This documentary uses perspective by incongruity to highlight the role of women in music videos, and to draw parallels between this and the way women are viewed and treated in the real world. The author of the documentary employs several filmatic techniques to further his point, and these serve to change the audience’s perspective on the ideas present in the documentary.
The first important step the author took in preparing his argument was to gather clips from hundreds of well-known music videos. It is important to note that he did not show any of the full videos; he instead used only the clips of the videos that specifically demonstrate the ideas he puts forth throughout the film. This helps the reader to forget that these videos usually contain other scenes, which sometimes serve to cover up the blatant mistreatment of women in the videos. If the viewer is seeing the video as a full narrative, they will be less inclined to notice the things that the author is trying to point out in this film; showing only specific parts of the videos limits this quite a bit.
Another technique the author used to draw his point was to take the actual music out of almost all of the videos (he left it in only when the music itself is making the very point the narrator is talking about). This served to help the viewers to see these clips not as entertainment, like we might see on VH1 or Fuse, but to see them as supporting points in the argument that the author is making. He also inserted his own music throughout the documentary. This music sounds very much like something we would expect to hear in the background of many types of documentaries; this served to further help the viewer see the subject matter not as entertainment. At times, this music becomes very ominous, and starts to resemble something that one might expect to hear in a slasher movie, just before someone on screen gets attacked. I think at several points in the film, this served to drive home the striking points that the author was trying to make about the treatment of women in music videos and the worrying results this treatment might have on real life.
The author also presents the events in many of the videos as though they were not entertainment, but real life. In doing so, he asks the viewer to read the events as though they were taking place in the real world, rather than the world of fantasy entertainment. This really makes the treatment of the women in these videos much more alarming and shocking to the viewer, as we are forced to imagine a world (which the author hints might not be far away) in which women are viewed and treated in this terribly degrading way as the norm.

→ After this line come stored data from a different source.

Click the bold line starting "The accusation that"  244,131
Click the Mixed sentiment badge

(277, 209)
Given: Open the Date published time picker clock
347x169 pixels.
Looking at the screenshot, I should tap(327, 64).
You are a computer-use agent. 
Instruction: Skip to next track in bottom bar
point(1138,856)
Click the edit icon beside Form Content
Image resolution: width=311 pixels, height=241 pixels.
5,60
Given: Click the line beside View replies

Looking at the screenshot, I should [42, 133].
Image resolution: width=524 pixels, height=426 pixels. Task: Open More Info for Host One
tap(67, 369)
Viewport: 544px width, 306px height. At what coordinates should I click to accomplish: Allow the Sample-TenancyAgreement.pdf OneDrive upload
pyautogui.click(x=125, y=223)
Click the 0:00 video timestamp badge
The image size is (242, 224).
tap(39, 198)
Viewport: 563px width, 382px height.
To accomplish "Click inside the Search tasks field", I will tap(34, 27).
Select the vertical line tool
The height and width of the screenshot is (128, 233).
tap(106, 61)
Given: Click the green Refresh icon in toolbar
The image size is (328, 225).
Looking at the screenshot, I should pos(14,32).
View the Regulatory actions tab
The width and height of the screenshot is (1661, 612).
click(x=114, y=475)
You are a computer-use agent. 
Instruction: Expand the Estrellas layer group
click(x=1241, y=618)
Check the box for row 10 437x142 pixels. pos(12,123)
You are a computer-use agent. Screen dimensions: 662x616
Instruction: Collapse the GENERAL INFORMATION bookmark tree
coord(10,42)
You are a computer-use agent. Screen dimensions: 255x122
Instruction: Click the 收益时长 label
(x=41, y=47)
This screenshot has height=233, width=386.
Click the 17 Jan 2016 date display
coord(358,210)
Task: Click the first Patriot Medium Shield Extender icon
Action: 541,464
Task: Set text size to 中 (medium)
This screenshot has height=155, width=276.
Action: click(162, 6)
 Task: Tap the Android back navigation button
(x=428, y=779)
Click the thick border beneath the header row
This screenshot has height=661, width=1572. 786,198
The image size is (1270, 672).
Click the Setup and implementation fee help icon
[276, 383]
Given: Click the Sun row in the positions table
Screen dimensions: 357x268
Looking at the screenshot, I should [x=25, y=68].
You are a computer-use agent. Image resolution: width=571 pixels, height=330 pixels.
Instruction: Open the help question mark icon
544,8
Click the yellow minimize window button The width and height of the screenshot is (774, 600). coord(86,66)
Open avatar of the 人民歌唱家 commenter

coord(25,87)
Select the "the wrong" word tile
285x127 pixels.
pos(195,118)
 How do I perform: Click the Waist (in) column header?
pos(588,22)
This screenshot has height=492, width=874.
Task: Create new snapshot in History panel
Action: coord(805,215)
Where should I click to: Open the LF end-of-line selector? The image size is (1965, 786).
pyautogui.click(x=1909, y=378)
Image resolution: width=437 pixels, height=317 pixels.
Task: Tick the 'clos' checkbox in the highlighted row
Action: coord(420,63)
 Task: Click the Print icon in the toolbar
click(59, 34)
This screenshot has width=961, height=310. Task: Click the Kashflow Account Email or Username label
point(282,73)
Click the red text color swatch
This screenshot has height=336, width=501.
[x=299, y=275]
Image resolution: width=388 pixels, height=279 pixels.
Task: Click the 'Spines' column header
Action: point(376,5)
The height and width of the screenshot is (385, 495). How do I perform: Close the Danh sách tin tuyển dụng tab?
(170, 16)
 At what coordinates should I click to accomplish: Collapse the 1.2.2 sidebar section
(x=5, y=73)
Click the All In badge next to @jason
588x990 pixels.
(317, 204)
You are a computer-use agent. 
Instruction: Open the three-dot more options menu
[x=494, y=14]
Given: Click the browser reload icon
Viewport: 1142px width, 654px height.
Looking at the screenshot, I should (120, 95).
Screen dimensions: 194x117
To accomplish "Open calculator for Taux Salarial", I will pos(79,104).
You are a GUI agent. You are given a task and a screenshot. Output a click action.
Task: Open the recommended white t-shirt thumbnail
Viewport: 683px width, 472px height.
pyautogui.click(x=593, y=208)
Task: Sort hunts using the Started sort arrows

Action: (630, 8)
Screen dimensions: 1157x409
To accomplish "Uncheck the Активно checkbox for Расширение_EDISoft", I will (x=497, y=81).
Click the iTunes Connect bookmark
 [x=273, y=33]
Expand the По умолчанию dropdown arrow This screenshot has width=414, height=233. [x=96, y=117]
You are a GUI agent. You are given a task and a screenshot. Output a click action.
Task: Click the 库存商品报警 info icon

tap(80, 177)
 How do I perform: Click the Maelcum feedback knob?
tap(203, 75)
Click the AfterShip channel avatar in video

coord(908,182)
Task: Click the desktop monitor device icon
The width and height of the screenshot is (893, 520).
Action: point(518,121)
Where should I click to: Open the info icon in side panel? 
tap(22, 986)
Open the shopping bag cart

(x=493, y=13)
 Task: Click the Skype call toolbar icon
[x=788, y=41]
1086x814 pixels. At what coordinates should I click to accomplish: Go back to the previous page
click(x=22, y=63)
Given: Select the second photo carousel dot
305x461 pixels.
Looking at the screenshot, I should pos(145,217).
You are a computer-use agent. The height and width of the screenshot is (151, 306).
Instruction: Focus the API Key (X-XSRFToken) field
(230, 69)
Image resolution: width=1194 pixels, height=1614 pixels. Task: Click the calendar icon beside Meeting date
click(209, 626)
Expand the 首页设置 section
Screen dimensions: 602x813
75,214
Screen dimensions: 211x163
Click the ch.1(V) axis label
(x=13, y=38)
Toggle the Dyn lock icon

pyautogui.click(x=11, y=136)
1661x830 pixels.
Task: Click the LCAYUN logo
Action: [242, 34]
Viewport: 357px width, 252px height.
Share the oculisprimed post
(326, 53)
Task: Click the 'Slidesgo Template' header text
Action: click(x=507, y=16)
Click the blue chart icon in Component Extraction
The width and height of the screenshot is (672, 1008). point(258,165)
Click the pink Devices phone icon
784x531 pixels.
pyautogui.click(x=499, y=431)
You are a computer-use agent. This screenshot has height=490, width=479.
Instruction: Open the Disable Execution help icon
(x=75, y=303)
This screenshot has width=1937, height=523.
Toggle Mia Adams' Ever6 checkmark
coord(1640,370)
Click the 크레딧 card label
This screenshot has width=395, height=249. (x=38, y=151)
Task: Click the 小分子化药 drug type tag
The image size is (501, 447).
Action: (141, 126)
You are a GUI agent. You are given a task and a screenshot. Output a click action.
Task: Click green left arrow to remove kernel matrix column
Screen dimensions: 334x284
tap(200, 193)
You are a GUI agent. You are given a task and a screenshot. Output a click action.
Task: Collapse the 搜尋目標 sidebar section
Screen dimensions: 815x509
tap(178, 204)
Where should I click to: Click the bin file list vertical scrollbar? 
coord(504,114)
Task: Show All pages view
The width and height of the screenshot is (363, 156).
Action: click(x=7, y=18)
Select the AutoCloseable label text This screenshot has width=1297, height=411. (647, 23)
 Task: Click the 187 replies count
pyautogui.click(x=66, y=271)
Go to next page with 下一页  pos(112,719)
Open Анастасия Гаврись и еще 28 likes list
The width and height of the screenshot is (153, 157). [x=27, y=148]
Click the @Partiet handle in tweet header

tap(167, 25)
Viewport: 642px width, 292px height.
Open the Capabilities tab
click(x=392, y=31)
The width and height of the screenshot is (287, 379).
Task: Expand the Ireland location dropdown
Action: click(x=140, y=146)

The most effective technique the author used to drive home his points in this film was the juxtaposition of shots from music videos (showing men disrespecting women, using them like objects, and stripping them of their humanity [and their clothes]) with both shots from real life news reports and interviews with college-aged men. The images of the women in Central Park who were stripped down by men and had water thrown on them were strikingly similar to the images of women in music video. The obvious difference, of course, and the thing that most strikes the viewer, is that the women in the real life situations are not smiling and rubbing their hands down their bodies like the women depicted in the videos; they are crying and running, and they look horrified. This was the most shocking moment in the film (which the author rightly saved until near the end, when his argument became much more focused and streamlined), and the juxtaposition of these two similar but clearly not the same images served to really get the viewer’s attention.
The interviews with the young men talking about how a woman is to be treated in their eyes was juxtaposed with images of extreme violence from the music videos. This made some of their statements much more shocking and, for a young woman, terrifying. The image of a young man saying that his friends might say something along the lines of, “I thrashed her; I did it till she was crying” in regards to a woman became sickeningly more intense when juxtaposed with an image of men in a music video swarming around a woman, an object of their desire. The author used this juxtaposition to drive home one of his major points: that the ideas inherent in these videos, which some of us see as so incredibly shocking, are already seeping their way into our everyday life. They are already affecting the way women are seen in the real world.
As a young woman, I found this video fully disturbing and somewhat terrifying. The idea that the views of women presented in these videos may soon become the accepted narrative in our culture is hard to grasp. The notion that we interpret a story (in this case, the story of ‘woman’) a certain way, and quickly disregard other possible versions of the story is incredibly scary in this instance. I think this film did a good job of pointing out the dangers of this tendency, and the author clearly knew what he was doing and used very effective techniques to make his point.
(I want to apologize to my classmates for posting this blog late. I thought I had posted it a few nights ago; however, our internet at home has been rather finicky lately, and I [because I am so smart] did not check to make sure it actually posted properly until this morning. I am sorry for the inconvenience.)